Ada yang berbeda dengan tradisi Mapeed sebelum dan setelah pandemi Covid-19 di Desa Guwang, Sukawati, Kabupaten Gianyar.
Tradisi Mepeed adalah sebuah tradisi yang telah berkembang luas pada masyarakat Bali. Walau namanya sama, bisa jadi prosesi dan pakaiannya berbeda. Hingga saat ini tradisi Mepeed masih terus dilaksanakan, salah satunya di Desa Guwang.
Tradisi Mepeed di Desa Guwang biasanya dilakukan di Pura Kahyangan Tiga tatkala ada kegiatan pujawali seperti hari raya Kuningan atau piodalan pura. Pengayah Bendesa Adat Guwang yang telah menjabat selama 5 tahun menyampaikan Peed sudah dilaksanakan di Guwang hampir lebih dari 50 tahun.

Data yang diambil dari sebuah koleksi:
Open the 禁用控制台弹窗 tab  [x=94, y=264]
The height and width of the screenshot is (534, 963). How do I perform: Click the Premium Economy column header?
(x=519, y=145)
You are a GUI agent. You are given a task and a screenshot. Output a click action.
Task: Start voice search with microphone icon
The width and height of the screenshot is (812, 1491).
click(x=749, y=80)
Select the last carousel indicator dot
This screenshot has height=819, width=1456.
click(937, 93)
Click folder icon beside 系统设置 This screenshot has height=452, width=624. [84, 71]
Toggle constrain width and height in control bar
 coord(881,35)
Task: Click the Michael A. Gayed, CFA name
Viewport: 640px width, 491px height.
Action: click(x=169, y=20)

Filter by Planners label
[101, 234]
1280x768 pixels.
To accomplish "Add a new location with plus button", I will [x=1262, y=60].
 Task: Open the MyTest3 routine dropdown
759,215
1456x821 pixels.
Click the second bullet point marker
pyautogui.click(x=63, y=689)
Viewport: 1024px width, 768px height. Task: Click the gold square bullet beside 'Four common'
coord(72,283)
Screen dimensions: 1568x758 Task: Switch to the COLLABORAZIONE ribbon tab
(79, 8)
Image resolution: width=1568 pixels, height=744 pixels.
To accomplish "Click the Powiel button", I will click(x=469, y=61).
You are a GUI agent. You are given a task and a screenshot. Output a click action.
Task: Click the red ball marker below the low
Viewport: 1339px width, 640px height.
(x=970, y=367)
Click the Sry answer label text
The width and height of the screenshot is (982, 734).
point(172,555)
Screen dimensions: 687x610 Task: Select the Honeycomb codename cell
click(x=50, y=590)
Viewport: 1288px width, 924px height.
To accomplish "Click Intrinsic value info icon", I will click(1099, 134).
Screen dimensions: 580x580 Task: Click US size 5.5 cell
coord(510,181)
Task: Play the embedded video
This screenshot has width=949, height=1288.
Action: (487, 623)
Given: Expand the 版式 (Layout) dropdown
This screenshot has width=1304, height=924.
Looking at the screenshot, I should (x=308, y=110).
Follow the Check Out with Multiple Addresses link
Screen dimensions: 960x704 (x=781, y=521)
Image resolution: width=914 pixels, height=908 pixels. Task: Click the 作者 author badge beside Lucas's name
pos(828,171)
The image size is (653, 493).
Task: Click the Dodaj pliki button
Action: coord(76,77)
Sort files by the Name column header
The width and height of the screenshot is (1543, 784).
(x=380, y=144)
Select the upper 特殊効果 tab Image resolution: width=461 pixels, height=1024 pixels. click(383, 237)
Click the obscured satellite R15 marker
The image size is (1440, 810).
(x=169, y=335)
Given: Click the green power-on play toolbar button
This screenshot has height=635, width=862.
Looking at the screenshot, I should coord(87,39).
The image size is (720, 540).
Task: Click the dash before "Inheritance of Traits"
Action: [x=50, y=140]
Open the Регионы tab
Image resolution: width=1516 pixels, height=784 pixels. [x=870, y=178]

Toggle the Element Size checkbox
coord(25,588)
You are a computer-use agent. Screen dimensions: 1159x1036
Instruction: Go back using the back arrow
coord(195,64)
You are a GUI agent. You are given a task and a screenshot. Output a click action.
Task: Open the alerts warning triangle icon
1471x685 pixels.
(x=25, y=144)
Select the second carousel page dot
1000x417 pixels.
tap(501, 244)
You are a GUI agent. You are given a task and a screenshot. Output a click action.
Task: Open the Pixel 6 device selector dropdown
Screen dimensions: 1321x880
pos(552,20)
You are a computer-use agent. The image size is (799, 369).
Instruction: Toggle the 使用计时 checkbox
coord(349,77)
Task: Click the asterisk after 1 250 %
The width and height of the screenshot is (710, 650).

:: URAIAN TUGAS ::
Menurut teks tentang tradisi Mepeed, di pura mana tradisi Mepeed di Desa Guwang biasanya dilakukan?

:: JAWABAN ANDA ::
Di Pura Kahyangan Tiga.